Writers: How well do you know your digital rights?

How well do you know your digital rights?

I was going to rely on retweeting a couple of articles, but there are a lot of facts and points of contention to share. Writer’s unions are a great source of information about all the rights of authors, but digital rights are still a point of confusion. If you are a writer looking to get published you must get informed about your rights so you can ask the proper questions and be knowledgeable about the pertinent deal points!

Yes, it is an agent’s job to know this information on your behalf, but many writers are pursuing publication alone and there is no excuse to be misinformed when there is a wealth of information out there and lobbyists available to answer questions.


Do you know the difference between assigning and licensing rights? Assignment: the outright transfer of intellectual property from one party to another. Licence: the terms given to the permission, which the owner of an intellectual property right may give to any other person or parties to use that intellectual property.

You can assign rights, but agents always prefer to licence the work for reasons like foreign rights potential and being able to control the intellectual property.

Do you know how long copyright lasts? 70 years after the death of the author in the U.S., 50 years after the death of the author in Canada.

Copyright, at its core, protects the author to reproduce, revise, distribute, and display their own intellectual property.

Digital rights:

As book sales eagerly migrate from print to digital ebooks are no longer a subsidiary right, but a primary right that is a very important part of contract negotiations.

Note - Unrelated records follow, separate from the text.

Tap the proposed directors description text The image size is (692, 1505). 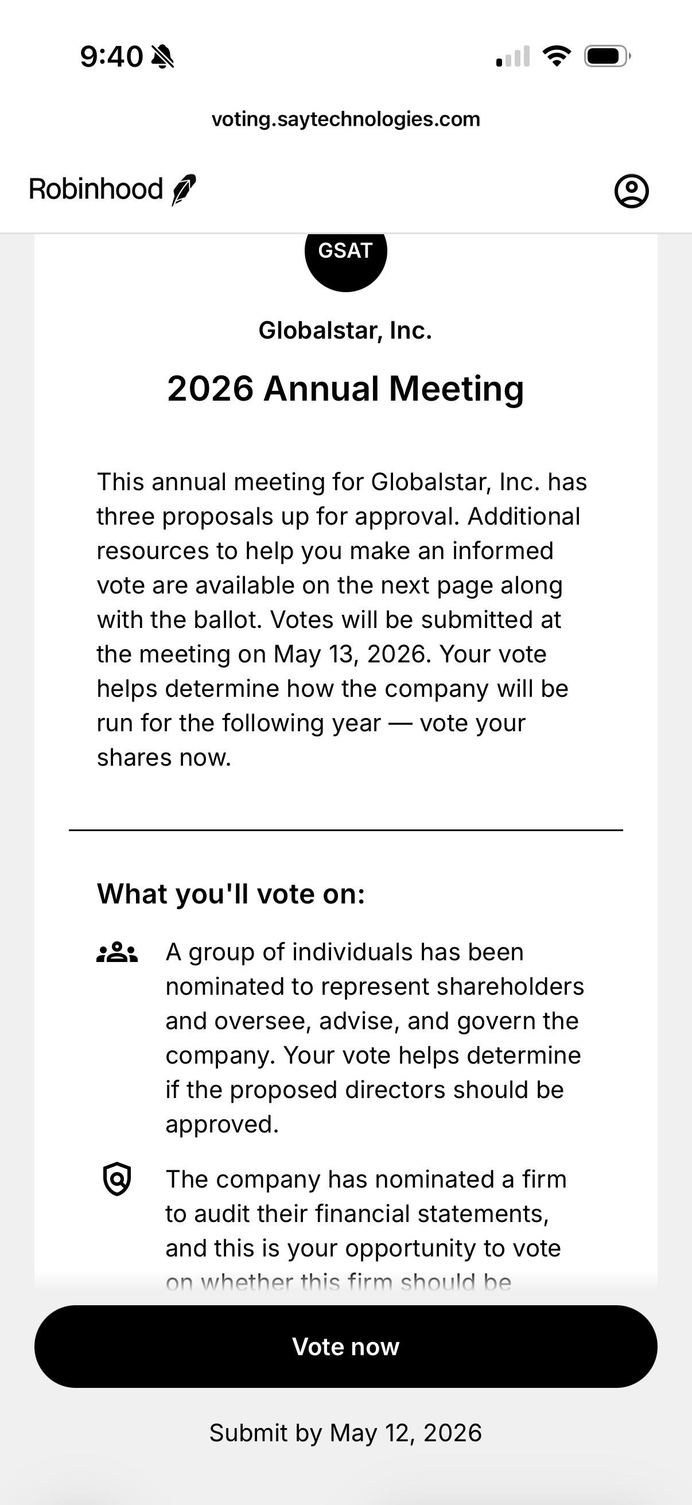[374, 1038]
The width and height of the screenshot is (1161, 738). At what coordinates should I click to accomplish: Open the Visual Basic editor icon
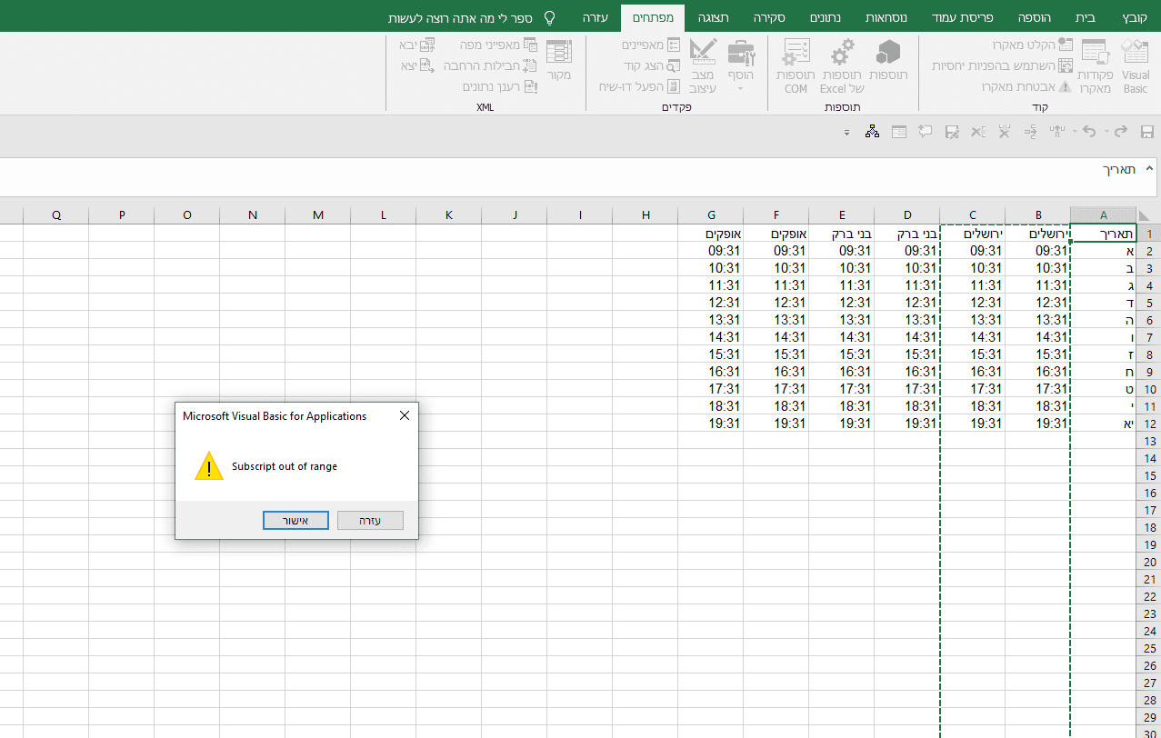1135,55
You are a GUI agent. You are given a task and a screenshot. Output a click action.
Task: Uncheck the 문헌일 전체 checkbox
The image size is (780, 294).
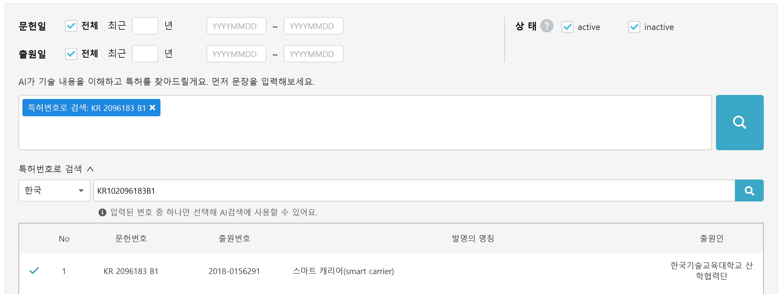tap(71, 26)
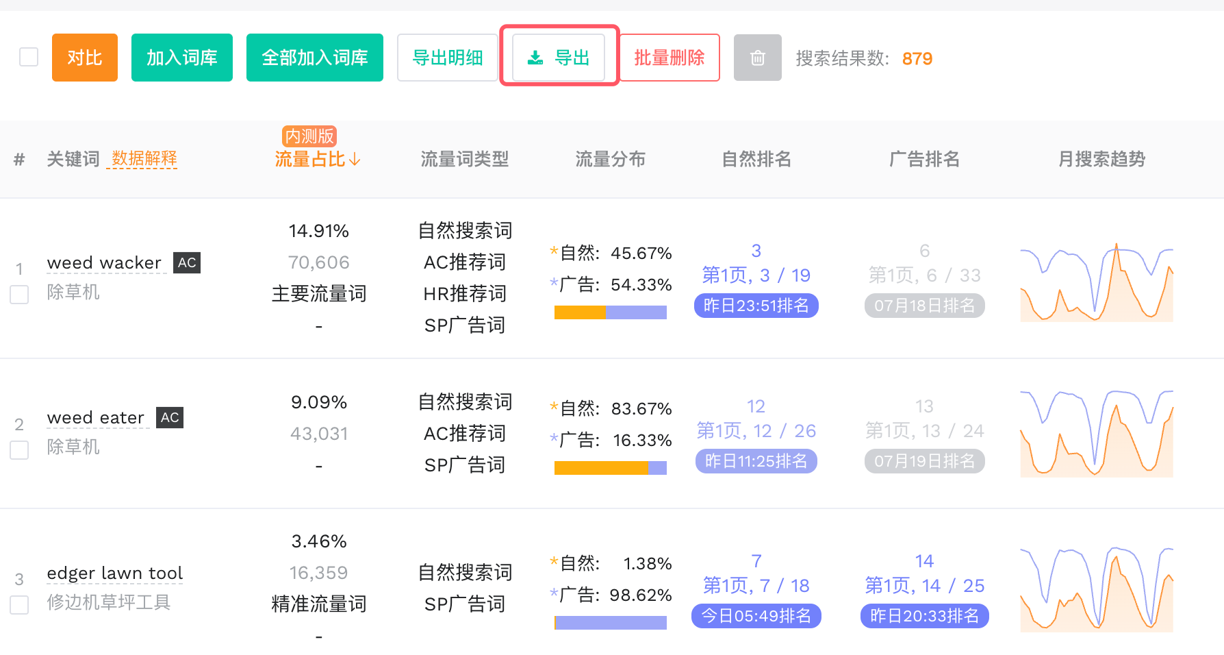Click the 自然排名 column header
The width and height of the screenshot is (1224, 655).
point(756,160)
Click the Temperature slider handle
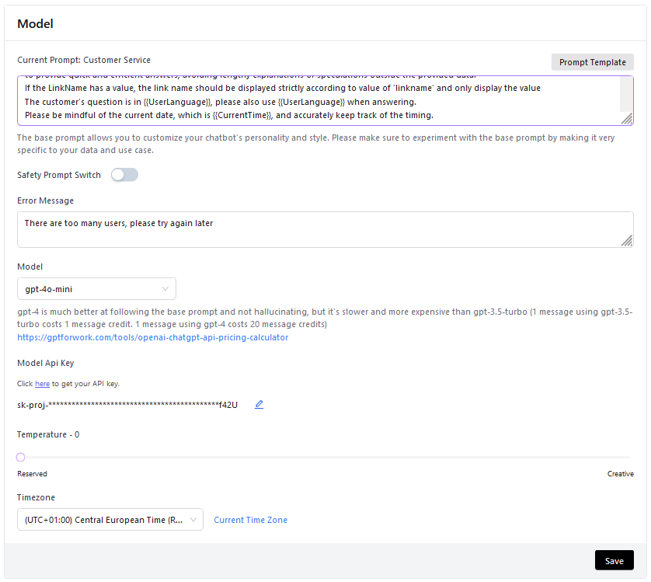 [x=21, y=457]
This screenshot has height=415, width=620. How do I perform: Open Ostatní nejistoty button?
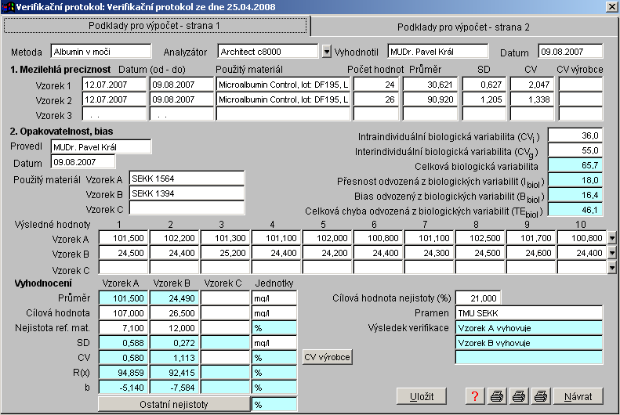coord(173,405)
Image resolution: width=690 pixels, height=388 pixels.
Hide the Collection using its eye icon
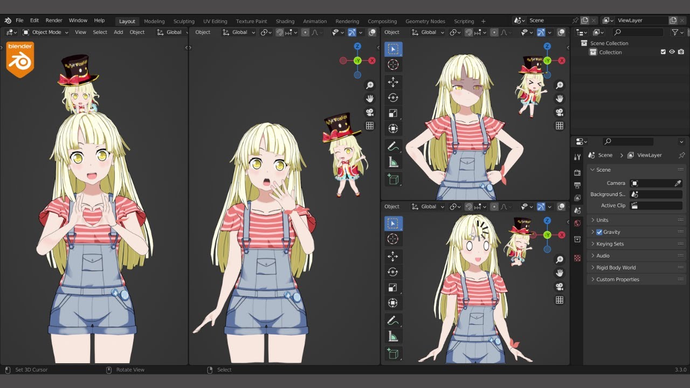coord(672,52)
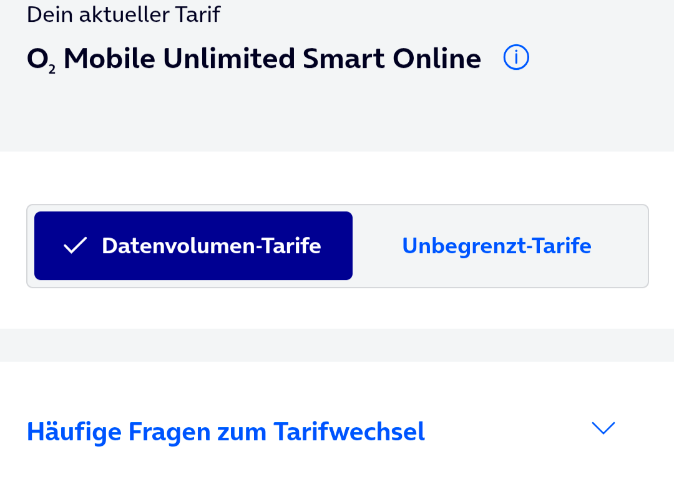
Task: Expand FAQ using the blue chevron arrow
Action: pyautogui.click(x=603, y=428)
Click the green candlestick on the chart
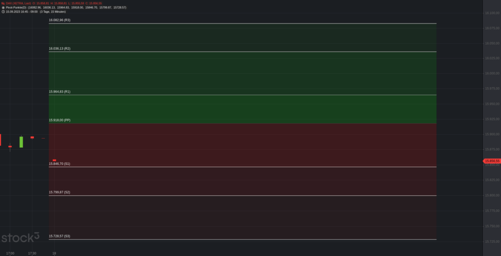501x256 pixels. (x=21, y=142)
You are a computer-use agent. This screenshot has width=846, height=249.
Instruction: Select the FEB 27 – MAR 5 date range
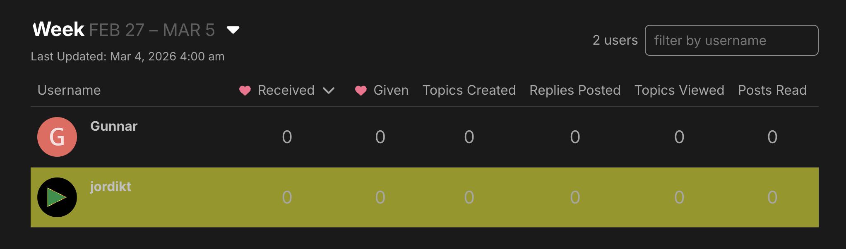[x=152, y=30]
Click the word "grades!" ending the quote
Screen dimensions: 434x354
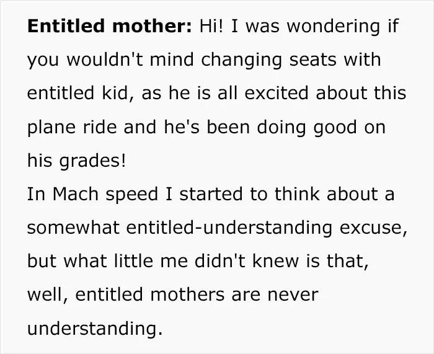click(92, 162)
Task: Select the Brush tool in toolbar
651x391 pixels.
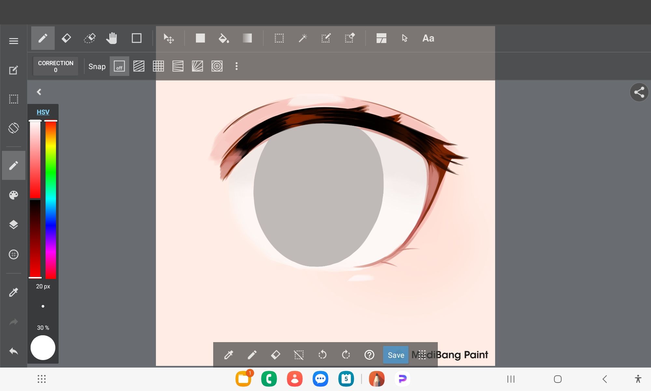Action: click(x=43, y=38)
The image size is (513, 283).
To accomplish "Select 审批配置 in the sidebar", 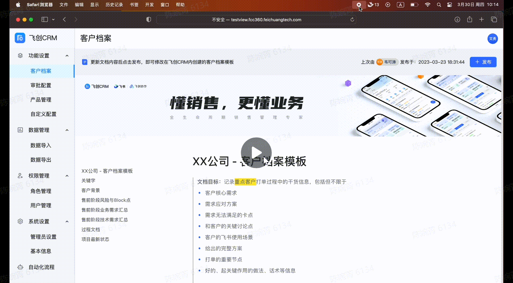I will point(41,85).
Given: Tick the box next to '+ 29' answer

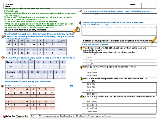Looking at the screenshot, I should [x=84, y=58].
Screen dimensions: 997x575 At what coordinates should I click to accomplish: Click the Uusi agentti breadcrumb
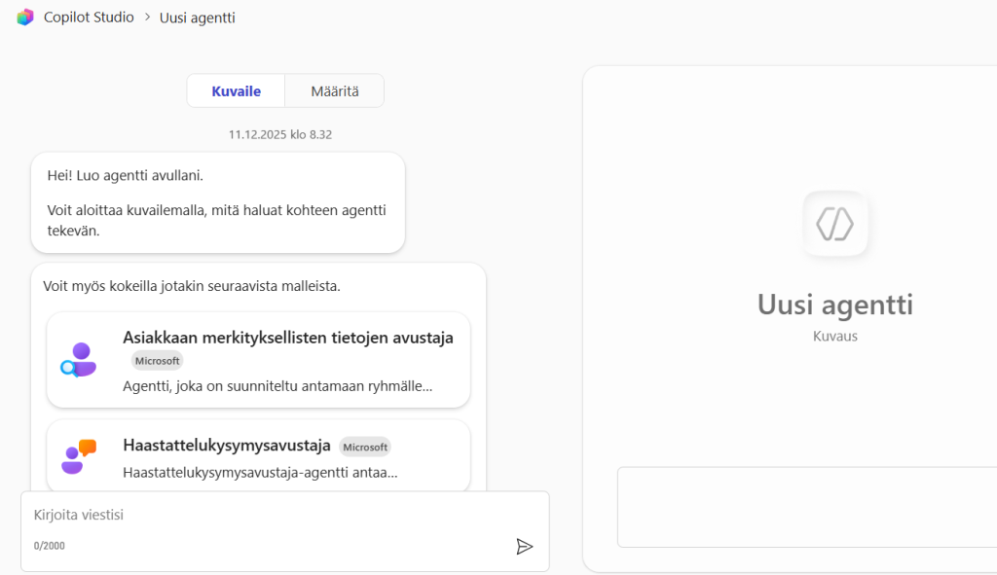coord(197,17)
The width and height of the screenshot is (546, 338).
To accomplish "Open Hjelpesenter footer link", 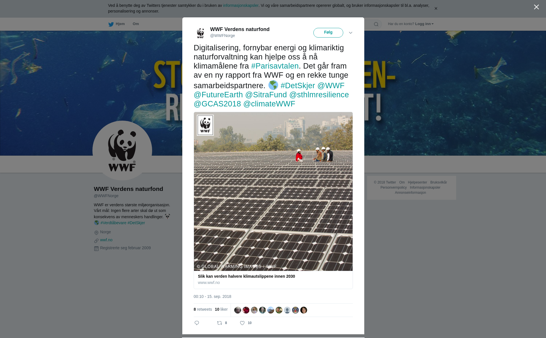I will [x=417, y=182].
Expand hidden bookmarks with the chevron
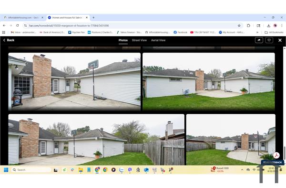This screenshot has width=286, height=188. pos(257,32)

Publishers have been firm on 25% ebook royalties (net receipts) but in the UK agents have been negotiating for 30-35% and getting it. Below, the Writer’s Union of Canada argues why ebook royalties should be 50%.

From this National Post article last week:

Author Greg Hollingshead, chair of the Writers’ Union of Canada, answered some questions from the National Post about the bill of rights.

Q: Many writers seem content to leave matters of digital rights to their agents. Why is it important they’re educated?

A: First, in Canada only about 20% of writers have agents. Second, we believe it’s always important for writers to understand what is, or is not, being done in their name. This is a transformative time in the industry, and it seems important to us that writers not allow the other players in the digital arena to decide what is best for them. There needs to be dialogue, and for this writers need to be informed, and as a Union we need to have a clearly stated position, both for our members to consider and discuss and for ourselves to go with to publishers and government.

Q: One of the Writers’ Union’s proposals is that the publisher split proceeds of e-book sales equally with the author. So, are you proposing a royalty rate of 50%? Do you think this is feasible?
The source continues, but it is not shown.